| WHAT YOU ARE ASKED TO DO |
Copy out the rows below word for word, from the line with "The height and width of the screenshot is (625, 1120)." to the line with "col-hdcp-index: HDCP INDEX is", including both of those lines. Leave the pictures out of your copy.

| RECORDS SUPPLIED |
----------------

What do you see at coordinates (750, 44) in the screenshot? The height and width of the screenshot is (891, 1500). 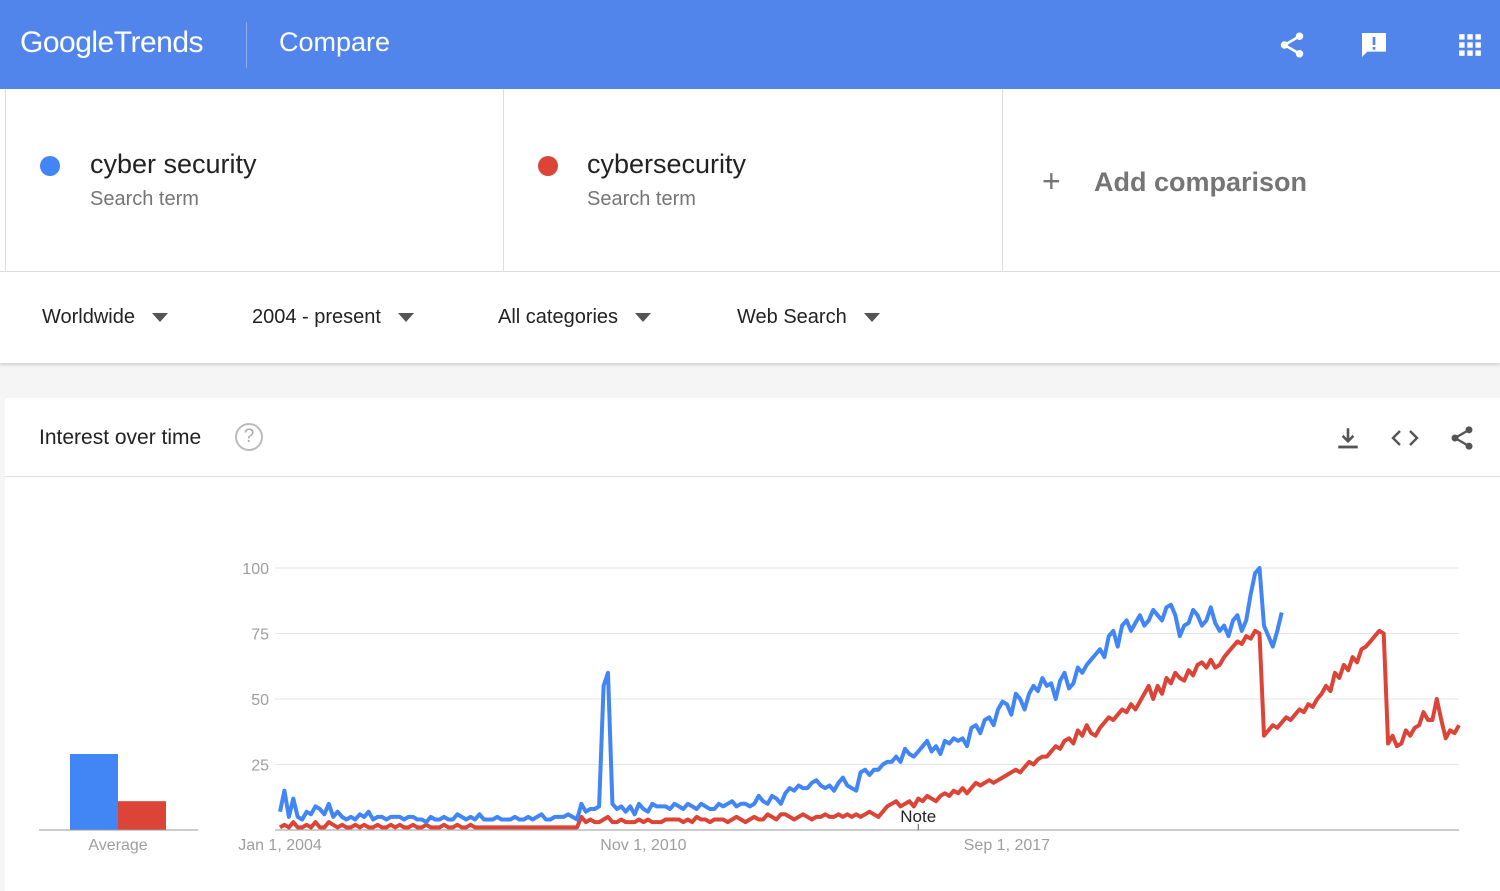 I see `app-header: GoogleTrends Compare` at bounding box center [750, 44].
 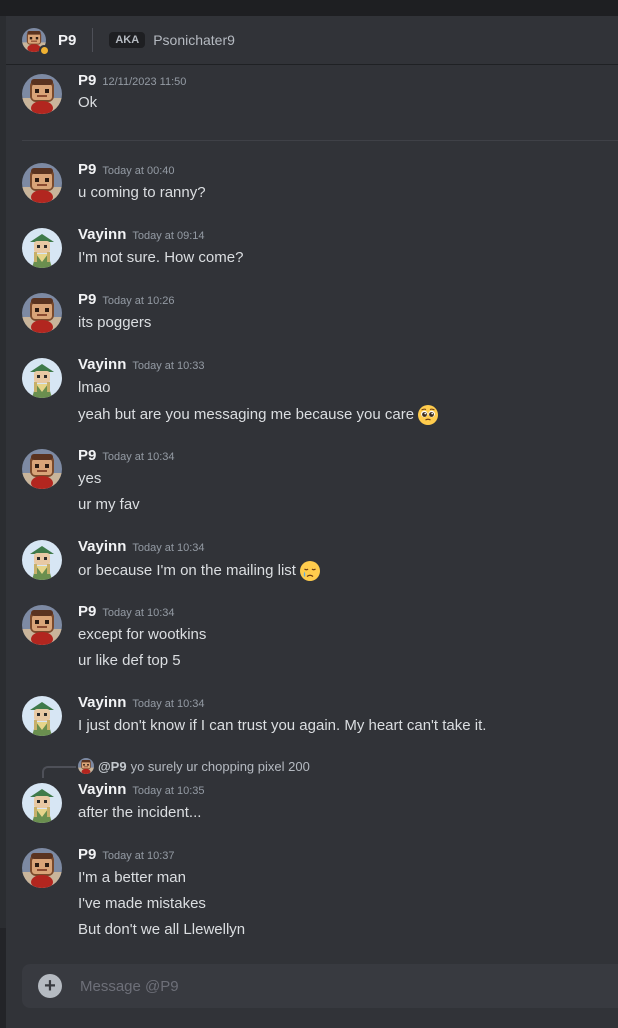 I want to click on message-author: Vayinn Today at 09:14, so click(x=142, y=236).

----------------

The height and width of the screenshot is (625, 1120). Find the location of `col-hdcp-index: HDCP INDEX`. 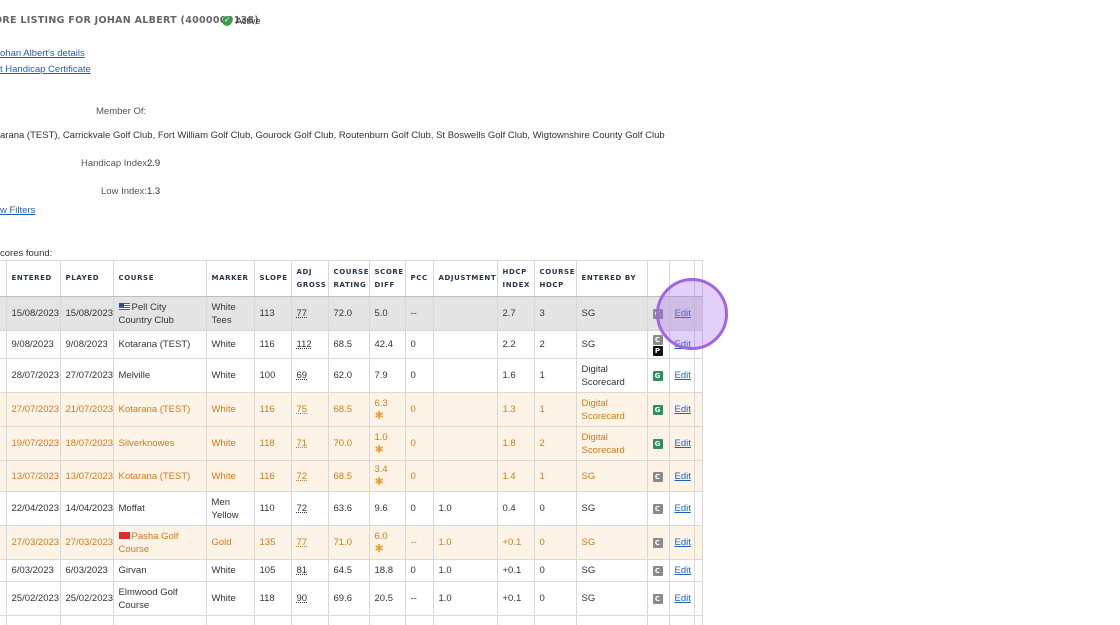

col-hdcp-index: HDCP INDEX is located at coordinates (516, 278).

----------------

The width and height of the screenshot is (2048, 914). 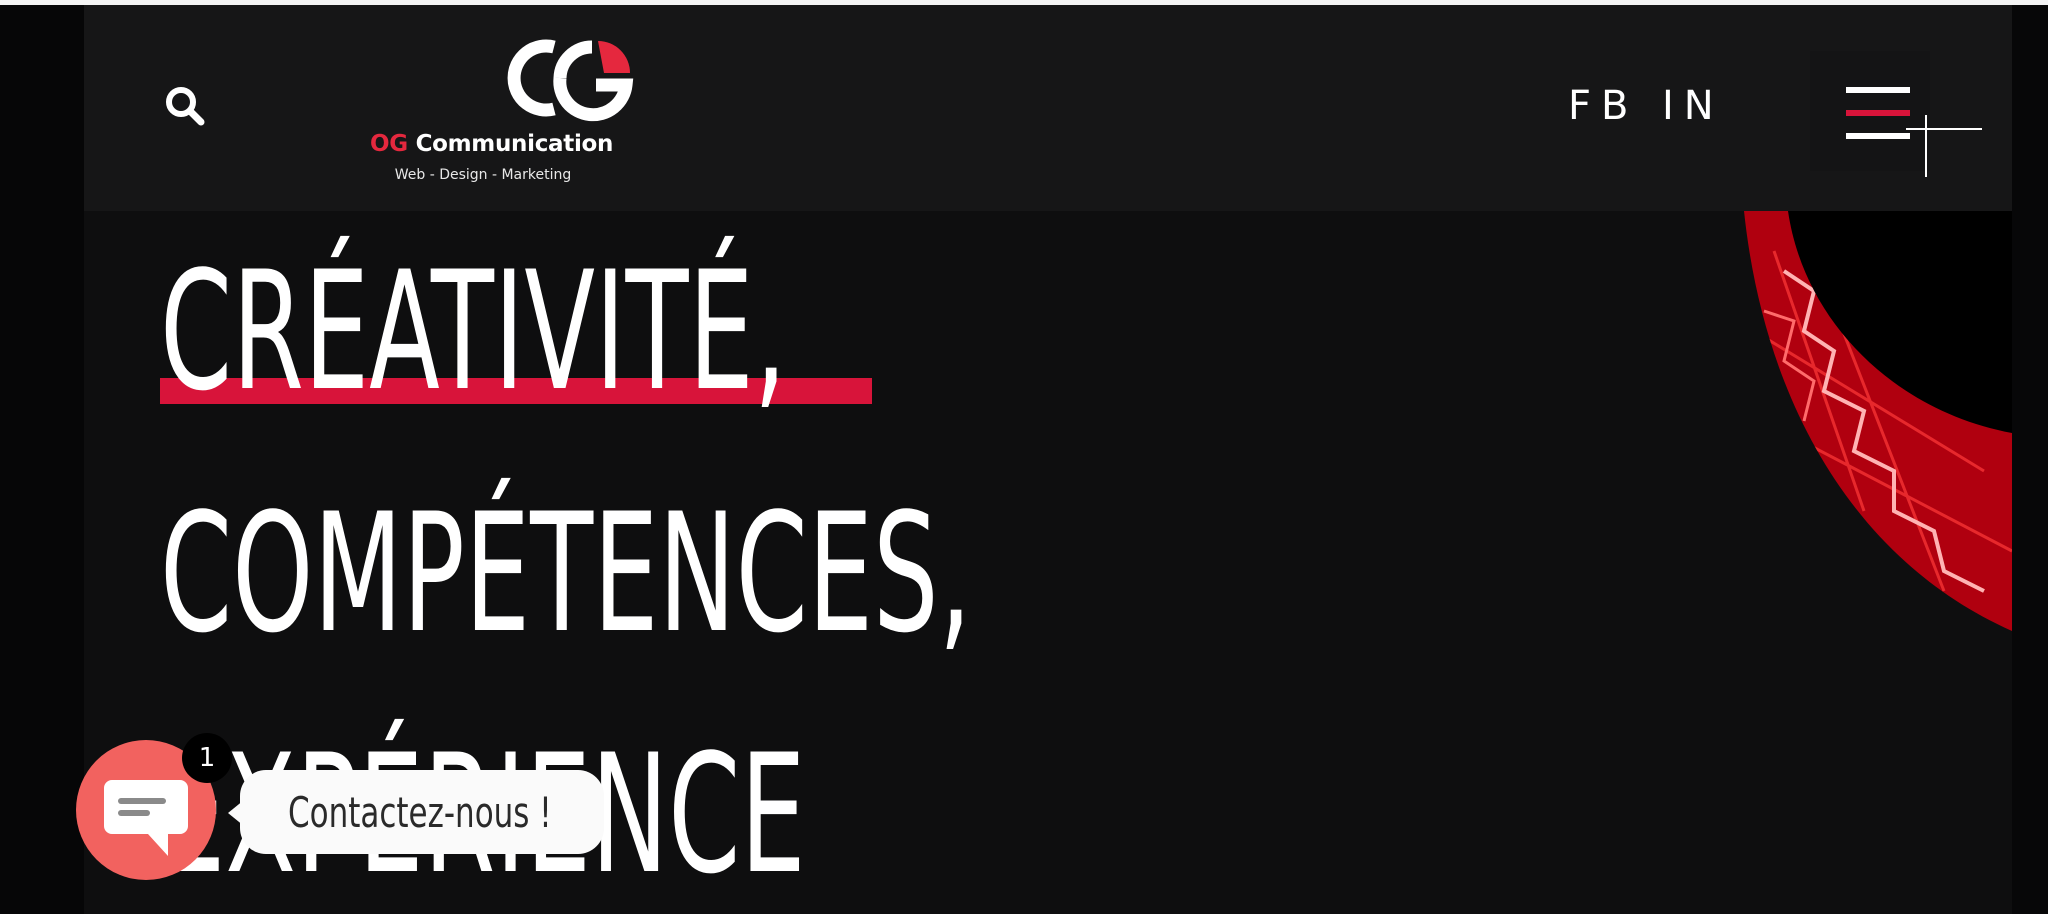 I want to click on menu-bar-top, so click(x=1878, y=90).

----------------

| ANSWER FOR THIS EXERCISE |
The height and width of the screenshot is (625, 1120). Find the location of `col-hdcp-index: HDCP INDEX`. 

col-hdcp-index: HDCP INDEX is located at coordinates (516, 278).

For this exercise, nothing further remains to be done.